Dr. Weissman's research includes the biology and evolution of stem cells and progenitor cells, mainly blood forming and brain-forming cells. He also is engaged in isolating and characterizing the rare cancer and leukemia stem cells as the only dangerous cells in these malignancies, especially with human cancers.

If SCNT were efficiently developed for humans, scientists could study the pathogenesis of many complicated diseases, Dr. Weissman notes, adding that it ultimately could lead to new cancer therapies.

“There is no scientific reason why you wouldn't want those lines produced,” he says. “That's exactly what President Obama said to a rousing standing ovation at the National Academy of Sciences—that he wouldn't put ideology or politics in the way of good science.”

Although the NIH guidelines are an advance, they are “not the kind of advance that was up to the promise of President Obama's speech,” Dr. Weissman concludes.

Meanwhile, researchers in California will continue to work in this area through the support of the California Institute of Regenerative Medicine, which was created in 2005 by Proposition 71 to counteract the effect of President George W. Bush's limits on federal funding of stem cell research.

Dr. Kington adds that the NIH was instructed to continue reviewing other techniques such as SCNT as the country's ethical discussions on stem cell research continue.

“We'll follow the discussion of standards and the scientific evolution of the research and, when appropriate, we will review our guidelines,” he says.

Key Points

  • After President Obama's executive order, the NIH released its final guidelines for federal funding of stem cell research on July 6, 2009.

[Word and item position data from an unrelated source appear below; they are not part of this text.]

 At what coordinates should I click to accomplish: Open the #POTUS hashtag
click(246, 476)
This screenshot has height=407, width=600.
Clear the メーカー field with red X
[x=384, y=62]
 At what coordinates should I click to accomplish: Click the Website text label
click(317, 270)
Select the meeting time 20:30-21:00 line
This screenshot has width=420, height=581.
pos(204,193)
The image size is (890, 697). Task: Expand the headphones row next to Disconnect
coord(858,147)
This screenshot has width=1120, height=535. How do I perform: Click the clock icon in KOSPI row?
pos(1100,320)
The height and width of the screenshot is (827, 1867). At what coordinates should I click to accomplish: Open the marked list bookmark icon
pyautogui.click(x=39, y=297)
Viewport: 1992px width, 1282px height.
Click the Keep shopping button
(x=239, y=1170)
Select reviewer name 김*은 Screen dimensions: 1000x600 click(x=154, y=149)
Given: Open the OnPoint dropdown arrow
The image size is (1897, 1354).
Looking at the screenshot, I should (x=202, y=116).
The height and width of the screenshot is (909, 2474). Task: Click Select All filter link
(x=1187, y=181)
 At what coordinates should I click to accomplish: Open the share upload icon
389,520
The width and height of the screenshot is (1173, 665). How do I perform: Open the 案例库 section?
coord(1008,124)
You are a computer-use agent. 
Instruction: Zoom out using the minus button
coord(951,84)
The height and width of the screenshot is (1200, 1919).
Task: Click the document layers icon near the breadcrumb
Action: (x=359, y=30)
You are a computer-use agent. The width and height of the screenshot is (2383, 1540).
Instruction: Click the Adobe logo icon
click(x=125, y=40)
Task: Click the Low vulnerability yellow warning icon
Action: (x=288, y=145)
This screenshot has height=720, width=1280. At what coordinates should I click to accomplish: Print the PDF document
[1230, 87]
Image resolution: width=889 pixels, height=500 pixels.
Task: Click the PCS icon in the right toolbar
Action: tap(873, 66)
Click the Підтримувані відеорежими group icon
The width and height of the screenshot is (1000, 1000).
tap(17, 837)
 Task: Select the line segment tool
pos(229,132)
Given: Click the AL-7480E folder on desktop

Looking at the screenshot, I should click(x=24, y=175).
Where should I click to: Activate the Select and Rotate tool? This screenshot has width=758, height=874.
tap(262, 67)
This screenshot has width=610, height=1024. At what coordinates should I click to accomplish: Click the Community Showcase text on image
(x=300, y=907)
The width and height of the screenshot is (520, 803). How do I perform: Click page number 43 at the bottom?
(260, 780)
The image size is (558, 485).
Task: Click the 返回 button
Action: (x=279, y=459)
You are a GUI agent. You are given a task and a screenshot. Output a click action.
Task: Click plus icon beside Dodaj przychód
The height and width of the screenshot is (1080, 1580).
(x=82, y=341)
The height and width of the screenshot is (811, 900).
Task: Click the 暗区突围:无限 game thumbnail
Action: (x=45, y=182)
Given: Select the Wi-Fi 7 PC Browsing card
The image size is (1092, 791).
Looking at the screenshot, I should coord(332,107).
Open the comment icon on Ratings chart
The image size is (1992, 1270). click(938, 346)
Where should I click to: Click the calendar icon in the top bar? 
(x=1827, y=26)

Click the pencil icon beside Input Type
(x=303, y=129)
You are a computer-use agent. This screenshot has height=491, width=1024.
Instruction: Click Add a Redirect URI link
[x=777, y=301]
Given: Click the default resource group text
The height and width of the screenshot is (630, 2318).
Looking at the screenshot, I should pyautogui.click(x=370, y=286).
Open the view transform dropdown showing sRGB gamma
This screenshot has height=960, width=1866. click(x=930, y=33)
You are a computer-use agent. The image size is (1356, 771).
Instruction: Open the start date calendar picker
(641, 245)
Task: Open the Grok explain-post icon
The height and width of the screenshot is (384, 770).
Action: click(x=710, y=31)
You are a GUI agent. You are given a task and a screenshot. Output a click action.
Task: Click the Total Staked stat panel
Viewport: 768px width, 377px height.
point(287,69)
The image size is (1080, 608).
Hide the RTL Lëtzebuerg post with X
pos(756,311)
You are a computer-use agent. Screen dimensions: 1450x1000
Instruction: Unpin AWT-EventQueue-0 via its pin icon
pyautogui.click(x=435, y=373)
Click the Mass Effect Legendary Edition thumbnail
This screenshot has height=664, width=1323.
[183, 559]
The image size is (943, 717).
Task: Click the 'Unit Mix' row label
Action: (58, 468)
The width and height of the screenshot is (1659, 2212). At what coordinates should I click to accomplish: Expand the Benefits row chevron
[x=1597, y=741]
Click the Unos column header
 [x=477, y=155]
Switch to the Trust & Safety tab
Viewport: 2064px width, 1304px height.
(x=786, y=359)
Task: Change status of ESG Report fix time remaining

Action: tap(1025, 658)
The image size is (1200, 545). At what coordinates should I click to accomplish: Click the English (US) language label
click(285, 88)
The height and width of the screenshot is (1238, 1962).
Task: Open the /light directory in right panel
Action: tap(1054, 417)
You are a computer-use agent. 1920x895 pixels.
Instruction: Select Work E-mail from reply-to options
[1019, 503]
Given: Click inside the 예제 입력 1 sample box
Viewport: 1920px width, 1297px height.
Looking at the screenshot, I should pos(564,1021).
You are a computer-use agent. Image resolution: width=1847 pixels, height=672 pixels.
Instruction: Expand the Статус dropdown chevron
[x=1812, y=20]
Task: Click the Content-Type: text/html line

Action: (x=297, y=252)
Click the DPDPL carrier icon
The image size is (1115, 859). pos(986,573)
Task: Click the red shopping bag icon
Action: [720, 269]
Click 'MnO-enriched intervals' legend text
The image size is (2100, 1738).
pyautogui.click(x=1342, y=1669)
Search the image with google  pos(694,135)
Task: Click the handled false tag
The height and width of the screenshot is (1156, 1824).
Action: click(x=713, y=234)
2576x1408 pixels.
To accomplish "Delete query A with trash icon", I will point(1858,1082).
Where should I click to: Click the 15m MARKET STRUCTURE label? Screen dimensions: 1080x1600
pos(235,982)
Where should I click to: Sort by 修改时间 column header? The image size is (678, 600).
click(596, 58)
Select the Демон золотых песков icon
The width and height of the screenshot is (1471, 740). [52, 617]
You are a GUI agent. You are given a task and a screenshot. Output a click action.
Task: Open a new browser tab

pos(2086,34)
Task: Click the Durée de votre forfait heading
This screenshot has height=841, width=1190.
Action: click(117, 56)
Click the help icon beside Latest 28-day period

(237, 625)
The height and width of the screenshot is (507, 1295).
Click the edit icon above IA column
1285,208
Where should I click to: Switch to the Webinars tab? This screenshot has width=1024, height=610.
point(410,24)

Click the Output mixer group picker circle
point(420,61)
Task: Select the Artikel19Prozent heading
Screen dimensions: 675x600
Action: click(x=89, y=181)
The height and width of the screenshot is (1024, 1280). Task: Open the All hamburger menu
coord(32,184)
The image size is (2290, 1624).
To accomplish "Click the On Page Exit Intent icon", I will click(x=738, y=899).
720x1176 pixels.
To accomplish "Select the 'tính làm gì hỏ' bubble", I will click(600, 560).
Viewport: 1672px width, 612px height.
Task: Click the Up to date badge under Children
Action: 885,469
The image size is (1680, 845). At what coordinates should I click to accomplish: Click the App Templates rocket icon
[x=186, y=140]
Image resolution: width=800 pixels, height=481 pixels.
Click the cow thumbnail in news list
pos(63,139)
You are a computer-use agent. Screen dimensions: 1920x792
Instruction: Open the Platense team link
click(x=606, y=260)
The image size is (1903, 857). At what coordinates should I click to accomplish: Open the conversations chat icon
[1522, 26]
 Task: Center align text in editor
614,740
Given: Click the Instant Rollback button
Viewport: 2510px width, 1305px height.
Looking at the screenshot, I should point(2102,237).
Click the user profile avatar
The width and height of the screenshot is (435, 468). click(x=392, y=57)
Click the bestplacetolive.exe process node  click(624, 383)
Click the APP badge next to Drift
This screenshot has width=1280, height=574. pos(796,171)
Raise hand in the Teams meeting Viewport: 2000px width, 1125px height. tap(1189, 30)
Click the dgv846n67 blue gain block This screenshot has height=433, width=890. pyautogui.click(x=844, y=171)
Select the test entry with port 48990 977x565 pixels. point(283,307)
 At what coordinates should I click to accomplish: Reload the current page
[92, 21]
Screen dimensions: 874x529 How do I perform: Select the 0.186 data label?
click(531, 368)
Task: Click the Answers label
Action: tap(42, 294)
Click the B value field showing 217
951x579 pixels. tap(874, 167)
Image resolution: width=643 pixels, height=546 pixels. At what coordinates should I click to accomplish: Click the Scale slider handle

  • The guidelines allow for cell lines produced prior to July 6, 2009 to undergo review for approval by an NIH working group. The cell lines must comply with the principle of informed consent outlined in the guidelines.

  • The NIH will list approved cell lines in a posted registry.

  • The guidelines do not permit federal funding of SCNT research, a technique that many scientists say would help them understand the pathogenesis of major diseases such as cancer.